Do Your Characters Sound Real?
- judyrgruen
- Sep 28
- 2 min read

Photo by Suzy Hazelwood via Pexels
I love being transported into the fictional world an author has created for me.
Don't you? Too often, though, my reverie is interrupted by a jarringly unrealistic bit of dialogue from one of the characters.
In the bestselling novel The Lost Bookshop, (which had some charm but I felt was overrated), the character of Opaline complained about women being "silenced." Opaline had risen in a man's world by becoming a successful bookseller and rare book dealer, but she was born in 1920, and I'd bet the current market value of my Los Angeles home that she would never have used this 21st century phrase to express the real bias against women authors.
She also referred to "constraints against her gender," when in her day she would have said "constraints against her sex." Opaline was the most interesting and fully developed character in this novel, so it was a shame the author imposed futuristic language on her. You almost expected her to pop open her iPhone and check her social media feeds.
This problem is common in historical fiction, including where characters who lived in previous generations refer to "people of color" when they would have said "black" or "negro." Neither were considered slurs at that time. What's the point of forcing current terms on characters who would never have used them?

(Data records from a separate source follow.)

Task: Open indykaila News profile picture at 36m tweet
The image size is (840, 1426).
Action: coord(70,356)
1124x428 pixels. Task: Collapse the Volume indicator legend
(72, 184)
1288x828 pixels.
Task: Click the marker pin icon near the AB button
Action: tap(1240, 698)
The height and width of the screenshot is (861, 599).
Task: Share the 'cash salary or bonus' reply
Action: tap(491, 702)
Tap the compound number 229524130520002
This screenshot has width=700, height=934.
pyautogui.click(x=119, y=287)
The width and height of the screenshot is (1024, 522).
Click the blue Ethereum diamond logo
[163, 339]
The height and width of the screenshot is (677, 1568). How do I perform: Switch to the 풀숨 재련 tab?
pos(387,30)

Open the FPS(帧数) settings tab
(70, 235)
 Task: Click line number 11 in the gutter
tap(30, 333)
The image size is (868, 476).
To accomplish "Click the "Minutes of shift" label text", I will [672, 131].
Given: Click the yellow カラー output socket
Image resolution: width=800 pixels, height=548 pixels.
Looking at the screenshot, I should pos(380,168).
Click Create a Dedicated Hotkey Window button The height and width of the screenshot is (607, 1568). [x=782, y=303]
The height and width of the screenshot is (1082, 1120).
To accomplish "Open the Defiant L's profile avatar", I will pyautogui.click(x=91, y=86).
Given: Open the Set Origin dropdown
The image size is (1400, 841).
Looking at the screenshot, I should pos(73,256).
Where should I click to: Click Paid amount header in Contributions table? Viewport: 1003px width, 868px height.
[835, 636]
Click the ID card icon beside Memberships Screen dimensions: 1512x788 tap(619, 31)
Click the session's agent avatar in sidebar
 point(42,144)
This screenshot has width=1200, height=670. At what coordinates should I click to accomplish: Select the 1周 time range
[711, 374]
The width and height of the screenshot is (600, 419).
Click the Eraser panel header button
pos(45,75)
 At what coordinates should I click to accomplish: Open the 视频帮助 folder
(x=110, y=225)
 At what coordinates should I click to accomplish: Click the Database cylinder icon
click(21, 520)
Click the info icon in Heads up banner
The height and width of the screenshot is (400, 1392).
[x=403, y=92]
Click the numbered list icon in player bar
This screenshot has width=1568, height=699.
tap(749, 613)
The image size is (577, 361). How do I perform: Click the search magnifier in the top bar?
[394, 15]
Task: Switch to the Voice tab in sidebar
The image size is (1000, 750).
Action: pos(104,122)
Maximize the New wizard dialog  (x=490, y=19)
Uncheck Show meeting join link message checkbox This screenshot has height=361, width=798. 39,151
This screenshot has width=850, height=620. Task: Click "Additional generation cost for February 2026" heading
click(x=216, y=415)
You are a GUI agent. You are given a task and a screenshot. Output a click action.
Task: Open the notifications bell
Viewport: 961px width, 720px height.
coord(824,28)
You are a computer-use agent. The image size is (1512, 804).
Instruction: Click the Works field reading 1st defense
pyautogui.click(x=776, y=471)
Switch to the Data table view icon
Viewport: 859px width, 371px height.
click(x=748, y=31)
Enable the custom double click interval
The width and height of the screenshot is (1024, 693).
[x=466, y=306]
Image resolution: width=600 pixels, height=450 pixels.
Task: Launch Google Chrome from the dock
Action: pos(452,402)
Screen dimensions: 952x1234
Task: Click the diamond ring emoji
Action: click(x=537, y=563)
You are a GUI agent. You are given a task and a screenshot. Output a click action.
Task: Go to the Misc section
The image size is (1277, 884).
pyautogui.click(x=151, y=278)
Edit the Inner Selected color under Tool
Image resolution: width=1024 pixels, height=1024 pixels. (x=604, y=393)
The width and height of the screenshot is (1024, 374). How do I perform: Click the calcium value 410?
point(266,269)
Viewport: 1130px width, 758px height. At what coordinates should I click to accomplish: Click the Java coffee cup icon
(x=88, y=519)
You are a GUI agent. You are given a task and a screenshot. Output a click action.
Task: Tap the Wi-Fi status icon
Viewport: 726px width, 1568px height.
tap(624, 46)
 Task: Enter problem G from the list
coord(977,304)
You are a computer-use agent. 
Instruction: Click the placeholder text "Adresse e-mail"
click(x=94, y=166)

Some authors try too hard to show they "get" a character's ethnic profile. I just finished a novel based in pre-World War II England, centered on the love affair between a young Jewish man, David, and a young Catholic woman, Kate. Their affair plays out against the backdrop of the impending war, David's knowledge that his parents would never accept a gentile daughter-in-law, and Kate's own fierce sense of independence. But the author had David and his mother both slinging Jewish lingo around in embarrassing and unrealistic ways, landing heavier than an oily potato kugel. Tossing in Jewish words or references such as "boychik," or "I hear you're in the shmatte business" seemed like she was just throwing conversational darts, none of them realistic.
Build your characters from the inside out, and let them talk as they would naturally have spoken, given their culture, personality, and era. Don't talk through them from your vantage point. And by all means, run those manuscripts by people who really do know the culture and the time when your characters lived, breathed, hoped, and dreamed.